The US government has signalled stricter enforcement of its anti-boycott rules, a relatively overlooked area of Washington’s trade controls which has been known to ensnare banks providing trade finance.

The anti-boycott regime is designed to punish businesses which aid “unsanctioned foreign boycotts” of US allies by other countries, but in practice it is targeted solely at the Arab League’s boycott of Israel.

Despite the boycott being at a low ebb as ties between Israel and key Arab states rapidly thaw, the US Bureau of Industry Security (BIS) announced earlier this month that it had hiked the maximum penalty for violations of the antiboycott measures to US$300,000 or twice the amount of the underlying transaction, whichever is greater.

BIS will also end the practice of allowing companies not to admit or deny misconduct during the settlement process. Instead companies will now be required to admit to a statement of facts about their conduct, which authorities hope will help other companies better understand cases and improve compliance.

Other changes include a “renewed focus” on foreign subsidiaries of US firms and a reshuffle of which types of violations are deemed most serious.

“Discrimination will not be tolerated regardless of whether it impacts people or trade,” assistant secretary of commerce for export enforcement Matthew Axelrod said in an October 6 statement announcing that the changes would go into effect the following day.
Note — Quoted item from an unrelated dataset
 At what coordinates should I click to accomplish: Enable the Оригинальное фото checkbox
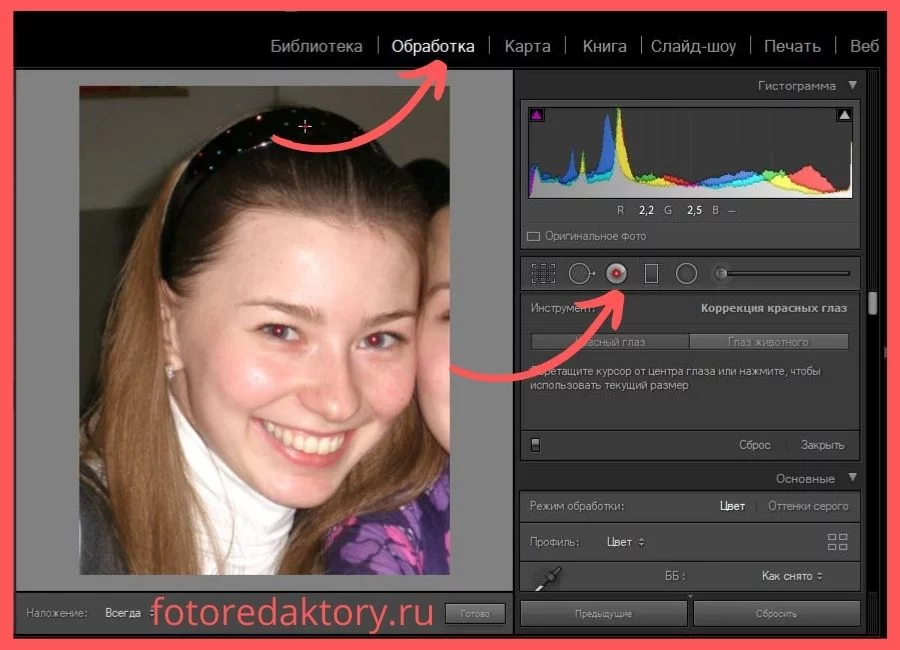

“Today’s actions will further strengthen our Office of Antiboycott Compliance’s [OAC’s] work to combat discrimination by aggressively enforcing our antiboycott rules.”

All recent enforcement actions against banks involved their handling of trade finance documents such as letters of credit, and shipping documents such as bills of lading.

In the most recent action, in 2018, Citi settled with the OAC – a division of the BIS – for allegedly furnishing letter of credit-issuing banks with information which helped the parties in the transactions participate in the boycott of Israel.

The letters of credit included clauses such as “this vessel is permitted to enter Arab ports”, which in practice means the vessel in question has not entered any Israeli ports. Under the boycott, ships are denied entry to Arab ports if they have previously docked in Israel.

In practice, that provision has eroded in recent years as countries such as the UAE, Bahrain and Morocco have permitted direct trade with Israel.

Other banks which have settled with the OAC in recent years over similar alleged violations include Bank of America, Bank of New York Mellon and the Miami branch of Banco Sabadell.

In each case the fine was a five digit amount, with Citi paying a relatively modest US$60,000 to settle allegations of 20 violations between 2012 and 2016.

However the changes to penalty calculations introduced this month could make the most severe violations very expensive for offenders, bringing the OAC into line with its sanctions enforcement counterpart, the Office of Foreign Assets Control, which regularly slaps alleged violators with fines in the tens of millions of dollars.

“That changes the risk calculus,” says David Wolff, a partner with law firm Crowell & Moring.

He tells GTR that anti-boycott rules had become “a lower area of focus for many companies” over the years. “You focus on your sanctions risk, you focus on your export control risk, then there was always the residual controls for anti-boycott compliance.”

If authorities start imposing much greater fines for antiboycott breaches, he says, “that will have an effect across the industry and people will start to sit up a little straighter and pay more attention”.

Enforcement actions have tapered off slightly since 2018, according to publicly available statistics, with none so far this year. Last year the OAC took two enforcement actions, three apiece in 2020 and 2019 and two in 2018.

Trade finance banks are most at risk of violating two provisions in the rules. The first is “furnishing information about business relationships with boycotted countries or blacklisted persons”. Wolff says that “in the trade finance context often the bank is in the business of passing on the underlying documents, so if those documents contain boycott-related language, they’re running the risk of furnishing that boycott-related language in a way that would be prohibited”.

“The second is the more substantive prohibition on actually implementing an LC that contains a boycott-related clause; then they would be engaging in an active advancement of the boycott.”

However, the new changes downgrade implementing an LC that contains a boycott clause to a so-called category B violation, meaning breaches are subject to lower penalties. Furnishing information is also a category B offence.

Wolff says the impact of the change is unclear, because while it presents less financial risk, the new policy of requiring an admission of guilt means the reputational damage for a violation may be more severe.

In a recent client alert following the changes, law firm Akin Gump wrote that “while these actions will not change the fundamental compliance requirements of the US antiboycott regulations, they will increase the risks associated with non-compliance, due to both the increased financial cost associated with higher penalties and the heightened reputational cost associated with the requirement to admit misconduct during the settlement process”.

The impact of the changes may be slow to appear because enforcement cases tend to take many months, and often years, to be concluded.

The BIS, which sits within the Department of Commerce, did not respond to written questions from GTR about the changes.